===== TEXT EXCERPT

Thirdly, visions and audible voices can possibly come as a work of the Spirit of God (See: Bunyan's Grace Abounding to the Chief of Sinners), but they are not Extraordinary gifts as outlined above. For a really good book on the cessation of gits read, B.B. Warfield's, Counterfeit Miracles.

Some Charismatics argue that their gift of tongues is simply a prayer language between their spirit and God, 1 Cor 14:13-15. Even given the possibility that they are not misinterpreting the passages; the working of this gift is the same as infallible prophetic utterances given above. They have ceased and are no more.

I hope this helps,

-Rob


----------



## Scott1 (Feb 17, 2012)

> Westminster Confession of Faith
> 
> Chapter I
> Of the Holy Scripture
> ...



The Westminster Standards are clear on the doctrinal matters to which they speak.

All of Chapter I. is relevant (not only paragraphs 1-6) because making the special revelation of God known (through Scripture) is the point.

Remember, the Standards were not written in response to what is termed “charismatic/Pentecostal theology,” in our generation. That’s because the presuppositions of that were not at issue in their generation.

The authority of Scripture was. As it is in our generation.

The central principle is really _sola scriptura_, and that’s the focus. The term “cessationism” is a made-up term that tends to pigeon hole a doctrine as if it were merely an alternative view. Yet, it really is implicit doctrine of _sola scriptura_.

The key point is that special revelation is complete in the Scriptures, and that is God's plan. That's how highly He views His Word. 

Ephesians 2:20 tells us that the foundation of our faith is built upon special revelation of God given through the prophets (Old Testament) and apostles (New Testament), and that is was once delivered” to the church (Jude 1:3).

So, in any ordinary sense at least, special revelation comes through Scripture, which is complete, as Scripture testifies of itself.

“Ordinary” because that allows for miracles, which the Westminster Confession recognizes



> Chapter V
> Of Providence
> 
> III. God, in His ordinary providence, makes use of means,[10] yet is free to work without,[11] above,[12] and against them,[13] at His pleasure.



This takes off the table the distraction of the implication that God can’t do miracles, or about someone’s “experience” of what they believe was a miracle, etc.

“Miracles,” as we use that term can happen and many believers have experienced things they can only call that, even if their limited perception is wrong- God still can do miracles anytime, anywhere, any place.

My understanding is that the I Corinthians 12 gifts could occur in extraordinary circumstances, or even that they could continue in a non special revelation manner perhaps for personal edification of faith building.

==========
===== PROVIDED MATERIAL

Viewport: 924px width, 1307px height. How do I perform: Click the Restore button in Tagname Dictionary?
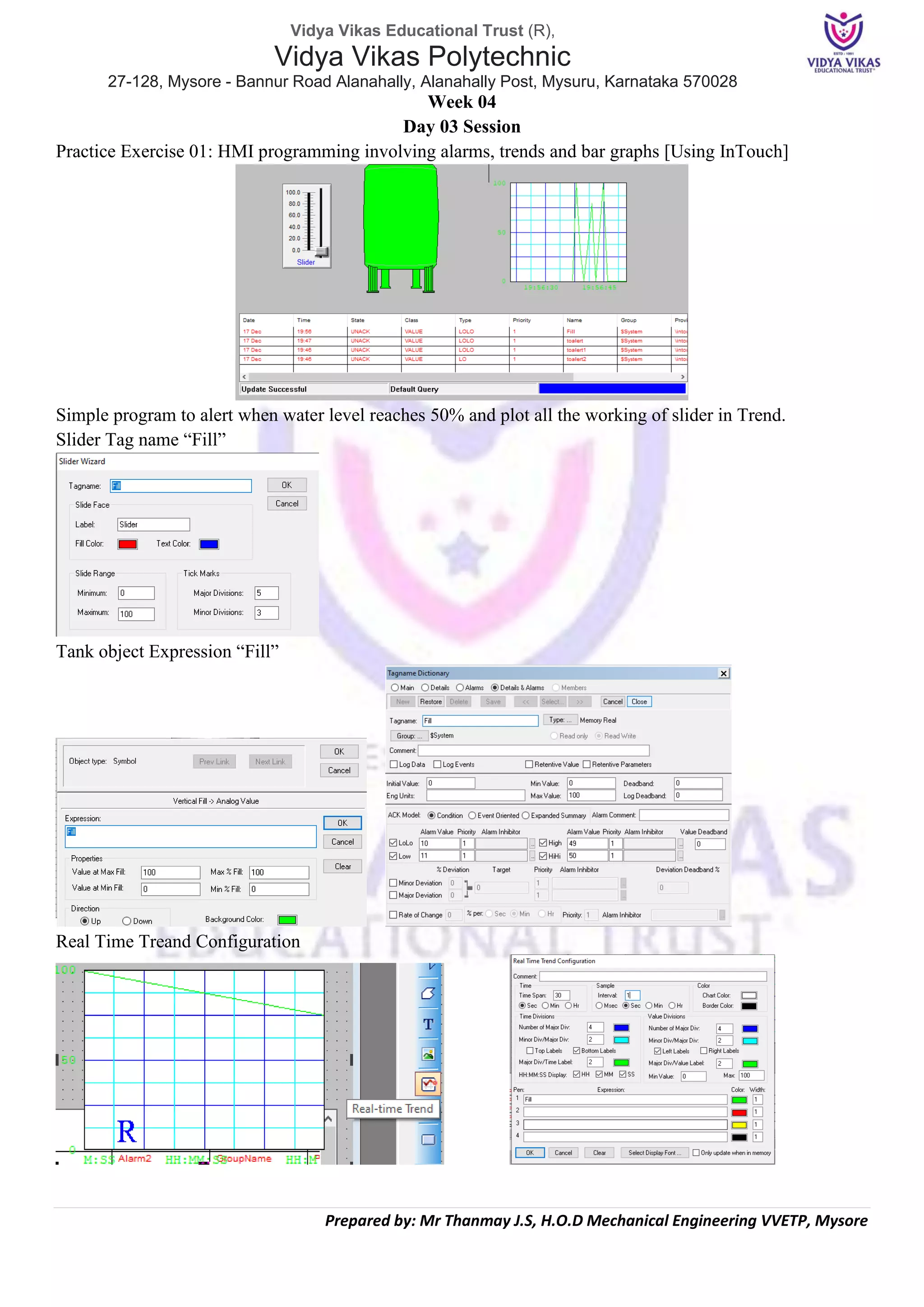(x=431, y=702)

==========

TASK TO CARRY OUT: Please name the book that the forum thread on spiritual gifts recommends on the cessation of those gifts.

CORRECT RESPONSE: B.B. Warfield's Counterfeit Miracles.